:: DATA EXTRACTS ::
*-*-*

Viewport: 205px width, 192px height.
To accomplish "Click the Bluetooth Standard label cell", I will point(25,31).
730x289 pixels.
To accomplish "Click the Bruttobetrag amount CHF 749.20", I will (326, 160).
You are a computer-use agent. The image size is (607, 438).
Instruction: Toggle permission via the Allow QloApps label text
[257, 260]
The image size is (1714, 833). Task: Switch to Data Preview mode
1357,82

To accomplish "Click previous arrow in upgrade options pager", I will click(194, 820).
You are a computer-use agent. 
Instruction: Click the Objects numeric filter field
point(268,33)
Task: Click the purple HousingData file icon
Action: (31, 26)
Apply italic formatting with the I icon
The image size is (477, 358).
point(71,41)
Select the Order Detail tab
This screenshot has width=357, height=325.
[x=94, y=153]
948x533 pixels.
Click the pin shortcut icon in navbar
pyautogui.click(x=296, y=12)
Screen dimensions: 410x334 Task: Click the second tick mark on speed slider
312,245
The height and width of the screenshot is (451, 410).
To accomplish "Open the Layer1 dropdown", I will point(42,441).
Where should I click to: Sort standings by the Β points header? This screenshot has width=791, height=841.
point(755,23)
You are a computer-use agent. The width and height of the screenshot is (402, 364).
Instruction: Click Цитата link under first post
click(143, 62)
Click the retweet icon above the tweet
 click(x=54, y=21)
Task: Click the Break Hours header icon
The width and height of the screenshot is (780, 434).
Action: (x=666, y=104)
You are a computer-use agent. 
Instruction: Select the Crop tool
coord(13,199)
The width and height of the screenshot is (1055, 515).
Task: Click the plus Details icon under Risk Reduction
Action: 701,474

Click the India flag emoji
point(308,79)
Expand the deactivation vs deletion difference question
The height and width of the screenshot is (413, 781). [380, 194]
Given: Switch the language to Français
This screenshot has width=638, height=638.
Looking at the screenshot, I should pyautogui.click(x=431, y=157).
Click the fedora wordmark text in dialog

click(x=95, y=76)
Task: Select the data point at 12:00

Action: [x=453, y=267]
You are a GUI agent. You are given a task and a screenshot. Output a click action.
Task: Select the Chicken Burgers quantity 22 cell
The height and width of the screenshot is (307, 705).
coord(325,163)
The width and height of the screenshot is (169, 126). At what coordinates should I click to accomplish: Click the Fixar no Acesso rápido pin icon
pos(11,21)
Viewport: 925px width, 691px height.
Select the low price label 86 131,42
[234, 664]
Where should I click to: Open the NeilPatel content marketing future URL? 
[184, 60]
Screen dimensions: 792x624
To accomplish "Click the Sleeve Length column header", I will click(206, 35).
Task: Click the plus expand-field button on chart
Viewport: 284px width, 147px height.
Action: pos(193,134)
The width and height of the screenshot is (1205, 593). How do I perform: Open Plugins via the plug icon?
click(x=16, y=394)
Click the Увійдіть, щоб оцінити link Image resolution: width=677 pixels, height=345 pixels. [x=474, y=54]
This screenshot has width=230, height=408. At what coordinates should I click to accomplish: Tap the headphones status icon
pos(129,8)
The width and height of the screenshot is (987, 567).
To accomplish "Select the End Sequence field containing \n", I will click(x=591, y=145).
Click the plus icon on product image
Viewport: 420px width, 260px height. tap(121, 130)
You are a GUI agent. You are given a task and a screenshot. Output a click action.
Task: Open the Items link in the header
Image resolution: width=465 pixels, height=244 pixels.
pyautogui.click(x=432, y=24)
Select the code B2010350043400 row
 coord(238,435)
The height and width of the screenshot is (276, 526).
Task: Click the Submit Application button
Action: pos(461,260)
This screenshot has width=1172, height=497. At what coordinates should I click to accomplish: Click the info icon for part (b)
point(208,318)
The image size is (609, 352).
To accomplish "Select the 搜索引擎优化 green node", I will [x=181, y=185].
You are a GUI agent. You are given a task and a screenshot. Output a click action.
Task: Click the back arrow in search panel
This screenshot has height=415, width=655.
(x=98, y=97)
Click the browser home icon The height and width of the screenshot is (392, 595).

*-*-*

:: YOUR TASK ::
Output the records exactly, so that each line matches what was given.

:: SOLUTION TO THIS TASK ::
Viewport: 205px width, 192px height.
To accomplish "Click the Bluetooth Standard label cell", I will point(25,31).
730x289 pixels.
To accomplish "Click the Bruttobetrag amount CHF 749.20", I will (326, 160).
You are a computer-use agent. The image size is (607, 438).
Instruction: Toggle permission via the Allow QloApps label text
[257, 260]
The image size is (1714, 833). Task: Switch to Data Preview mode
1357,82

To accomplish "Click previous arrow in upgrade options pager", I will click(194, 820).
You are a computer-use agent. 
Instruction: Click the Objects numeric filter field
point(268,33)
Task: Click the purple HousingData file icon
Action: (31, 26)
Apply italic formatting with the I icon
The image size is (477, 358).
point(71,41)
Select the Order Detail tab
This screenshot has width=357, height=325.
[x=94, y=153]
948x533 pixels.
Click the pin shortcut icon in navbar
pyautogui.click(x=296, y=12)
Screen dimensions: 410x334 Task: Click the second tick mark on speed slider
312,245
The height and width of the screenshot is (451, 410).
To accomplish "Open the Layer1 dropdown", I will point(42,441).
Where should I click to: Sort standings by the Β points header? This screenshot has width=791, height=841.
point(755,23)
You are a computer-use agent. The width and height of the screenshot is (402, 364).
Instruction: Click Цитата link under first post
click(143, 62)
Click the retweet icon above the tweet
 click(x=54, y=21)
Task: Click the Break Hours header icon
The width and height of the screenshot is (780, 434).
Action: (x=666, y=104)
You are a computer-use agent. 
Instruction: Select the Crop tool
coord(13,199)
The width and height of the screenshot is (1055, 515).
Task: Click the plus Details icon under Risk Reduction
Action: 701,474

Click the India flag emoji
point(308,79)
Expand the deactivation vs deletion difference question
The height and width of the screenshot is (413, 781). [380, 194]
Given: Switch the language to Français
This screenshot has width=638, height=638.
Looking at the screenshot, I should pyautogui.click(x=431, y=157).
Click the fedora wordmark text in dialog

click(x=95, y=76)
Task: Select the data point at 12:00

Action: [x=453, y=267]
You are a GUI agent. You are given a task and a screenshot. Output a click action.
Task: Select the Chicken Burgers quantity 22 cell
The height and width of the screenshot is (307, 705).
coord(325,163)
The width and height of the screenshot is (169, 126). At what coordinates should I click to accomplish: Click the Fixar no Acesso rápido pin icon
pos(11,21)
Viewport: 925px width, 691px height.
Select the low price label 86 131,42
[234, 664]
Where should I click to: Open the NeilPatel content marketing future URL? 
[184, 60]
Screen dimensions: 792x624
To accomplish "Click the Sleeve Length column header", I will click(206, 35).
Task: Click the plus expand-field button on chart
Viewport: 284px width, 147px height.
Action: pos(193,134)
The width and height of the screenshot is (1205, 593). How do I perform: Open Plugins via the plug icon?
click(x=16, y=394)
Click the Увійдіть, щоб оцінити link Image resolution: width=677 pixels, height=345 pixels. [x=474, y=54]
This screenshot has width=230, height=408. At what coordinates should I click to accomplish: Tap the headphones status icon
pos(129,8)
The width and height of the screenshot is (987, 567).
To accomplish "Select the End Sequence field containing \n", I will click(x=591, y=145).
Click the plus icon on product image
Viewport: 420px width, 260px height. tap(121, 130)
You are a GUI agent. You are given a task and a screenshot. Output a click action.
Task: Open the Items link in the header
Image resolution: width=465 pixels, height=244 pixels.
pyautogui.click(x=432, y=24)
Select the code B2010350043400 row
 coord(238,435)
The height and width of the screenshot is (276, 526).
Task: Click the Submit Application button
Action: pos(461,260)
This screenshot has width=1172, height=497. At what coordinates should I click to accomplish: Click the info icon for part (b)
point(208,318)
The image size is (609, 352).
To accomplish "Select the 搜索引擎优化 green node", I will [x=181, y=185].
You are a GUI agent. You are given a task and a screenshot. Output a click action.
Task: Click the back arrow in search panel
This screenshot has height=415, width=655.
(x=98, y=97)
Click the browser home icon The height and width of the screenshot is (392, 595).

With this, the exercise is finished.